In an interesting string of events, we've discovered a neural network on numeric features only was the best model. We trained all models with a `comment_text` + numeric feature set since SVC (the predicted best model) performed best with this. Only after experimenting with just numerics in neural network did we realize that it had a marginally higher accuracy with indication of no overfitting. 

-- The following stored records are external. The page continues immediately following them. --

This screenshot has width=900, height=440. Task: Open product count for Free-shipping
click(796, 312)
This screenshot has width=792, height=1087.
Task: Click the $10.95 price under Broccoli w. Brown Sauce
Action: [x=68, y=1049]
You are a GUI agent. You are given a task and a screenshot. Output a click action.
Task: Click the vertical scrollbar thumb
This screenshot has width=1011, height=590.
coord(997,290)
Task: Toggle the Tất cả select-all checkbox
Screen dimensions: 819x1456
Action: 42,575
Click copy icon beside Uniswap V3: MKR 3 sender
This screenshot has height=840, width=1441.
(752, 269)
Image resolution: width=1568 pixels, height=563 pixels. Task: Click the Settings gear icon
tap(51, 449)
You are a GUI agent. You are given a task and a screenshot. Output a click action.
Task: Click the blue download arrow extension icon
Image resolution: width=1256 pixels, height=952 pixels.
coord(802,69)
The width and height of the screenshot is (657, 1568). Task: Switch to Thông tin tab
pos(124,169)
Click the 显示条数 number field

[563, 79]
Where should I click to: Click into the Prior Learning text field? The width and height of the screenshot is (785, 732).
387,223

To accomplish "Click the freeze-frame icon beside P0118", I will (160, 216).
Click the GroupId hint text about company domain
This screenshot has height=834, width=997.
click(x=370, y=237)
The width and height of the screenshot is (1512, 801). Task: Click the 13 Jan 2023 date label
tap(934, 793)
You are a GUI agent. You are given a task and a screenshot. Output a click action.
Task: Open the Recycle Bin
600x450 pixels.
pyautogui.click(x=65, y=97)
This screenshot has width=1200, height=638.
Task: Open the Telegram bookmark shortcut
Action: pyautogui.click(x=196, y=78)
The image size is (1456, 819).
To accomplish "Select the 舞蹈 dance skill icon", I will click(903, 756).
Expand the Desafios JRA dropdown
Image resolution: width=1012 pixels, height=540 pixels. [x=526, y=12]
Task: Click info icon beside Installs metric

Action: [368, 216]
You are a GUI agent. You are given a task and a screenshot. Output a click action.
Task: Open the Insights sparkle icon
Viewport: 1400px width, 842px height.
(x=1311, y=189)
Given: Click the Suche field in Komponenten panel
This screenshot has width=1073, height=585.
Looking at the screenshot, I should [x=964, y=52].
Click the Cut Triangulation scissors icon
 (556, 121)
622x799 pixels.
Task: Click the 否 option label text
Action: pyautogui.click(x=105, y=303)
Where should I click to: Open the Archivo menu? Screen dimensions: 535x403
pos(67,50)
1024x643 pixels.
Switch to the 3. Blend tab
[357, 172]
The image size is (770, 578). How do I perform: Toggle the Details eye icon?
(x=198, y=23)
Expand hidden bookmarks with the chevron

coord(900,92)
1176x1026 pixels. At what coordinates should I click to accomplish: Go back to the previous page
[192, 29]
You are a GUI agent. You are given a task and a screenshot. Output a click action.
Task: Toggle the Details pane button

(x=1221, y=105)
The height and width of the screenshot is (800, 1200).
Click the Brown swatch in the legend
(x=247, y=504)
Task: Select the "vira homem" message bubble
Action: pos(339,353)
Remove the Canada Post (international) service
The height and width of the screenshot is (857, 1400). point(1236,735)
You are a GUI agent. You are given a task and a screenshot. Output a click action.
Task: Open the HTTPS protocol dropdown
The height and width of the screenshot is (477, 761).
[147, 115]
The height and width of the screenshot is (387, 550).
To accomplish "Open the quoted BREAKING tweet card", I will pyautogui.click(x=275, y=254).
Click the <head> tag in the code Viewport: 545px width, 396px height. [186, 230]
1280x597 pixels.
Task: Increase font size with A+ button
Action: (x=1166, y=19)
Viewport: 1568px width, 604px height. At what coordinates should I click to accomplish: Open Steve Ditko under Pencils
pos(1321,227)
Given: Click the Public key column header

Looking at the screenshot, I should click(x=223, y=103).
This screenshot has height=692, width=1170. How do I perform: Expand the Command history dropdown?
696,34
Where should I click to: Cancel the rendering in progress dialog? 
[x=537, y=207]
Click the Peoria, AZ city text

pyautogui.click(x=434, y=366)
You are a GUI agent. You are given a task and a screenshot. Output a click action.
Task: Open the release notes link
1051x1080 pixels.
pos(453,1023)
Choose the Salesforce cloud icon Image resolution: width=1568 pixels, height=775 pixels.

However, in terms of the best model for toxicity detection accuracy, random forest ensemble method takes the prize. It does have a lower overall accuracy. Here's the use of the test.csv on the random forest model:

In [1]:
# imports
import numpy as np
import pandas as pd
import matplotlib.pyplot as plt
import seaborn as sns
import sys

from sklearn.ensemble import RandomForestClassifier
from sklearn.model_selection import train_test_split, GridSearchCV
from sklearn.metrics import accuracy_score, classification_report
from sklearn.pipeline import Pipeline
from sklearn.compose import ColumnTransformer
from sklearn.feature_extraction.text import TfidfVectorizer
from sklearn.preprocessing import StandardScaler

from sklearn.metrics import confusion_matrix, ConfusionMatrixDisplay

import os
import sys
scripts_directory = os.path.abspath(os.path.join(os.getcwd(), '..'))
sys.path.insert(0, scripts_directory)
from scripts import data_cleaning

## Import test set:


In [2]:
train_df = pd.read_csv("../data/train.csv")
df = pd.read_csv("../data/test.csv")

train_df = data_cleaning.clean_data(train_df)
df = data_cleaning.clean_data(df)

## Test on best model: Comment and Numeric Random Forest Ensemble Method

In [3]:
train_df["comment_text"] = train_df["comment_text"].fillna("").astype(str)
df["comment_text"] = df["comment_text"].fillna("").astype(str)

In [4]:
X_train = train_df.drop("rating_rejected", axis=1)
y_train = train_df["rating_rejected"]

X_test = df.drop("rating_rejected", axis=1)
y_test = df["rating_rejected"]

In [5]:
text_col = "comment_text"

cols = [
    c for c in train_df.columns
    if c not in [text_col, "rating_rejected"]
]

In [6]:
preprocess_rf = ColumnTransformer(
    transformers=[
        ("text", TfidfVectorizer(
            stop_words="english",
            ngram_range=(1, 2),
            min_df=5,
            max_features=5000
        ), text_col),
        ("num", "passthrough", cols),
    ]
)

best_rf = Pipeline([
    ("preprocess", preprocess_rf),
    ("rf", RandomForestClassifier(
        n_estimators=200,          # best_params['rf__n_estimators']
        max_depth=50,              # best_params['rf__max_depth']
        min_samples_split=2,       # best_params['rf__min_samples_split']
        min_samples_leaf=1,        # best_params['rf__min_samples_leaf']
        class_weight="balanced_subsample",
        random_state=42,
        n_jobs=-1
    ))
])

In [None]:
best_rf.fit(X_train, y_train)
y_test_pred = best_rf.predict(X_test)

In [None]:
print("Testing accuracy (RF tuned):", accuracy_score(y_test, y_test_pred))
print("\Testing classification report (RF tuned):\n")
print(classification_report(y_test, y_test_pred))

In [None]:
# confusion matrix for best RF ensemble model:
cm = confusion_matrix(y_test, y_test_pred)
disp = ConfusionMatrixDisplay(confusion_matrix=cm, display_labels=[0, 1])
disp.plot()
plt.show()